Volkhard Dörr von der Stadtverwaltung, der für die „Lokalen Bündnisse” die Unterschrift unter die Vereinbarung setzte, berichtete von viel Bereitschaft zur Zusammenarbeit bei verschiedensten Trägern und Einrichtungen. „Wichtig ist zu wissen, welche Lebenskonzepte Familien haben”, betonte Dörr. Auch im Papier wird mehr Familienfreundlichkeit als oberstes Ziel ausgegeben. Zeit haben füreinander, auch durch eine bessere Verzahnung von Familie und Beruf bei gleichzeitig höherer Flexibilität wird dort groß geschrieben. „Eltern möchten Kinder großziehen, sich um Angehörige kümmern und zugleich ihre beruflichen Ziele verfolgen”, heißt es in der Vereinbarung.
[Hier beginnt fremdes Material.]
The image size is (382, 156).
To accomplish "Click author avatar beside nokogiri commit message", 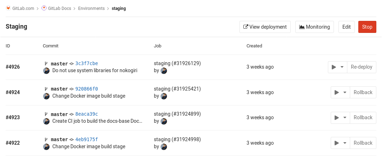I will coord(46,70).
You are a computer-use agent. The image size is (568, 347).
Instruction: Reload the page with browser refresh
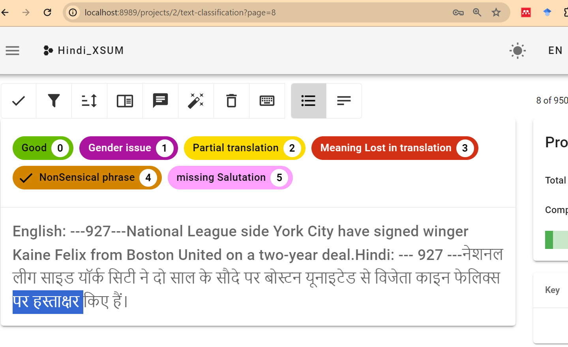click(47, 13)
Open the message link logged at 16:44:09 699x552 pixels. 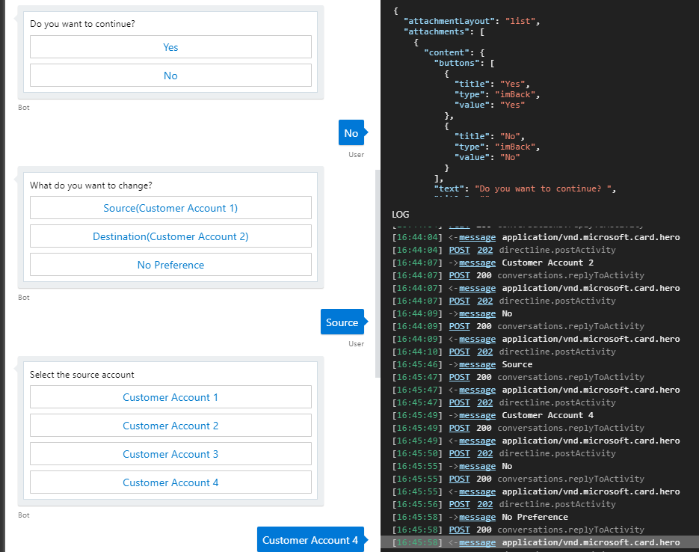coord(477,313)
Die inzwischen 640 „Lokalen Bündnisse für Familie” bundesweit setzen sich für kreative Lösungen im Sinne einer besseren Vereinbarkeit ein.

Möglichkeiten aufzeigen

Unterstützt wird das Projekt, das 2008 offiziell auch in Übach-Palenberg ins Leben gerufen wurde, durch das Bundesministerium für Familie, Senioren, Frauen und Jugend, den Europäischen Sozialfonds für Deutschland und die Europäische Union. Auf die Frage, ob es auch finanzielle Hilfen gibt, schütteln allerdings der Bürgermeister und der Fachmann vom Amt beide den Kopf. „Die Unterstützung besteht eher in Synergien und dem Aufzeigen von Möglichkeiten, die anderswo erdacht und umgesetzt wurden”, unterstreicht Volkhard Dörr. Damit wird die abschließend in der Erklärung hervorgehobene Prämisse, „bedarfsgerechte Angebote für Familien zu entwickeln und die vorhandenen stetig zu verbessern”, auch in Übach-Palenberg mehr auf ein Miteinander setzen müssen statt auf rein materielle Förderung.